**Consigne écrite a**: Transcrivez le passage du texte sur Viktoriia Apalkova situé entre « Viktoriia Apalkova et » et « après la guerre. », bornes comprises.

Viktoriia Apalkova et ses deux fils adolescents ont quitté l’Ukraine à la mi-mars en n’emportant qu’une seule valise. À l’invitation de la Haute école spécialisée de Berne, cette économiste poursuit désormais ses travaux de recherche en Suisse. Elle s’intéresse notamment à la reconstruction de l’Ukraine après la guerre.

Comme chaque année, la famille Apalkova s’apprêtait à partir au ski pendant les vacances. Les valises étaient prêtes et déjà chargées dans la voiture. Sauf que rien ne s’est déroulé comme prévu. Dans la nuit du 23 au 24 février, à 3h20, Viktoriia Apalkova a été réveillée par le grondement des moteurs d’avion au-dessus d’Irpin, dans la région de Kiev. Peu après, elle a entendu des explosions au loin. À cinq heures du matin, la Russie déclarait la guerre à l’Ukraine. Viktoriia, son mari Serhii et leurs deux fils Nikita, 16 ans, et Boryslav, 13 ans, se sont réfugiés pendant trois jours dans le garage souterrain de leur immeuble, qui servait d’abri antiaérien aux habitantes et aux habitants du quartier. « Les explosions incessantes et les sirènes qui retentissaient en permanence terrorisaient mes enfants », raconte-t-elle. Le couple a spontanément décidé de quitter Kiev pour rejoindre l’ouest du pays. La famille a juste eu le temps d’embarquer Robert et Richard, leurs deux rats de compagnie, mais pas sa garde-robe. Pour se changer, elle allait devoir se contenter des affaires prévues pour les vacances de ski.

**Consigne écrite b**: Restituez sous forme de liste JSON de chaînes les lignes du listing allant du début jusqu'à la ligne contenant « pyautogui.click(x=121, y=313) », celle-ci comprise. Mettez une chaîne par ligne et omettez les lignes vides.

**Contenu des données**:
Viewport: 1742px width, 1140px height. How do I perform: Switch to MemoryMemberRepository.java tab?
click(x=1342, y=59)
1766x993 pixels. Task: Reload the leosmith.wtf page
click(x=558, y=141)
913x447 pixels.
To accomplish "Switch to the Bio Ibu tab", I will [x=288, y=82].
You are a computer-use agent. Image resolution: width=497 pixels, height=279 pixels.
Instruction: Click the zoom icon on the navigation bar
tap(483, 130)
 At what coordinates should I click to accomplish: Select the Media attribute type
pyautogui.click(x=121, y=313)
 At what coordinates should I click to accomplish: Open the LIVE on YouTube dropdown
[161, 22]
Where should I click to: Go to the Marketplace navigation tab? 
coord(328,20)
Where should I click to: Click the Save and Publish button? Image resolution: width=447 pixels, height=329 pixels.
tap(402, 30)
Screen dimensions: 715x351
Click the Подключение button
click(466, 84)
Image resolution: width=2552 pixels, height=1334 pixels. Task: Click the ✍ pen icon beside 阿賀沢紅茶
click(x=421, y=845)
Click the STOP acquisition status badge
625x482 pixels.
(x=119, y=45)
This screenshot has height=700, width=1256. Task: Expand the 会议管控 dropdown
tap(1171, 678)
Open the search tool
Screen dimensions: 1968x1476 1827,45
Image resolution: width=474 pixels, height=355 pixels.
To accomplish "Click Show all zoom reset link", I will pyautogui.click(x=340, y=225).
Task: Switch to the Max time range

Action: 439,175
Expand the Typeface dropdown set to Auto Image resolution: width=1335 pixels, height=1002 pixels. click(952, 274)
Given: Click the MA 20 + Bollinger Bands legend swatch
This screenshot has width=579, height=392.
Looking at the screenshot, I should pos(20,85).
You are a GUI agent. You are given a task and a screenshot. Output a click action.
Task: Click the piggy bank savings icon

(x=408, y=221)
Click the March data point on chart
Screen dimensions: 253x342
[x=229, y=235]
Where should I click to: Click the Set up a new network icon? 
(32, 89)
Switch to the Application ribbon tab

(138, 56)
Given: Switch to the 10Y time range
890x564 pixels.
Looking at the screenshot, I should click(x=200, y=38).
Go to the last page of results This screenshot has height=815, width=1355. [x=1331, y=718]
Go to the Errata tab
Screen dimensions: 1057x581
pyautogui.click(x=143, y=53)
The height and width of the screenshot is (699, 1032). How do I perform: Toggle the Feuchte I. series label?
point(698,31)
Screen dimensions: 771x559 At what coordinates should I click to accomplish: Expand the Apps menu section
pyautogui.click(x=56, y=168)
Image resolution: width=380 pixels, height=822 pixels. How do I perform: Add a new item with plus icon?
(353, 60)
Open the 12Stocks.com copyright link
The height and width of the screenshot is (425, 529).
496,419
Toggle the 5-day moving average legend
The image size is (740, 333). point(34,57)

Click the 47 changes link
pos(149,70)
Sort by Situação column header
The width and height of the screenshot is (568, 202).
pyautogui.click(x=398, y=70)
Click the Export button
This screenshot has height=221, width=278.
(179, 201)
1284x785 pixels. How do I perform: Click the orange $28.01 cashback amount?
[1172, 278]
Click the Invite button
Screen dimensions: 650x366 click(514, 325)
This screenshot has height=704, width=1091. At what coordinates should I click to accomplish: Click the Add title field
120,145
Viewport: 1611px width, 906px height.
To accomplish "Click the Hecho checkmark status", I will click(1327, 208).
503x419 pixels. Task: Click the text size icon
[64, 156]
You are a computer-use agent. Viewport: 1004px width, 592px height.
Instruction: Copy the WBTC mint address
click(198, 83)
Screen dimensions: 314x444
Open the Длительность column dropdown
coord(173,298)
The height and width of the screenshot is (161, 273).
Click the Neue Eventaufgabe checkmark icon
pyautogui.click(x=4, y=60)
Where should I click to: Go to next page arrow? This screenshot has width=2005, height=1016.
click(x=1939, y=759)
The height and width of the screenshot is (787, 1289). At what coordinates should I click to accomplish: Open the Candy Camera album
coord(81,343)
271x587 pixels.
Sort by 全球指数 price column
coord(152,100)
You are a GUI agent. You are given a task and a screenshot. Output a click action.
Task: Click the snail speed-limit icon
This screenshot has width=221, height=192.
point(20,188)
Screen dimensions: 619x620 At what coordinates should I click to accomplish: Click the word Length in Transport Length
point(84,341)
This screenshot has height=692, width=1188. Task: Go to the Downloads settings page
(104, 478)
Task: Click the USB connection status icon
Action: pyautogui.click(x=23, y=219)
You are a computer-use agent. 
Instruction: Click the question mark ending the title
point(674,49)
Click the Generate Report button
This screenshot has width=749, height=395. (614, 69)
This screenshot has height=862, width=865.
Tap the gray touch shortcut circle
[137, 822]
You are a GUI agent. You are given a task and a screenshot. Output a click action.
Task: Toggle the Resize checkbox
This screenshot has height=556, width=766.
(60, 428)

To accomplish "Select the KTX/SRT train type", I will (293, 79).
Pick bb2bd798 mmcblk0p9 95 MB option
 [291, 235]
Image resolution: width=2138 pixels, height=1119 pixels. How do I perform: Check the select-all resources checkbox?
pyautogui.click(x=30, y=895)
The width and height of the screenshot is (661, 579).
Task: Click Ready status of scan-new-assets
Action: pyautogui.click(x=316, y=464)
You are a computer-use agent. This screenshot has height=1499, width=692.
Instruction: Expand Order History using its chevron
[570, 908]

**Réponse a**:
Viktoriia Apalkova et ses deux fils adolescents ont quitté l’Ukraine à la mi-mars en n’emportant qu’une seule valise. À l’invitation de la Haute école spécialisée de Berne, cette économiste poursuit désormais ses travaux de recherche en Suisse. Elle s’intéresse notamment à la reconstruction de l’Ukraine après la guerre.

**Réponse b**:
[
  "Viewport: 1742px width, 1140px height. How do I perform: Switch to MemoryMemberRepository.java tab?",
  "click(x=1342, y=59)",
  "1766x993 pixels. Task: Reload the leosmith.wtf page",
  "click(x=558, y=141)",
  "913x447 pixels.",
  "To accomplish \"Switch to the Bio Ibu tab\", I will [x=288, y=82].",
  "You are a computer-use agent. Image resolution: width=497 pixels, height=279 pixels.",
  "Instruction: Click the zoom icon on the navigation bar",
  "tap(483, 130)",
  " At what coordinates should I click to accomplish: Select the Media attribute type",
  "pyautogui.click(x=121, y=313)"
]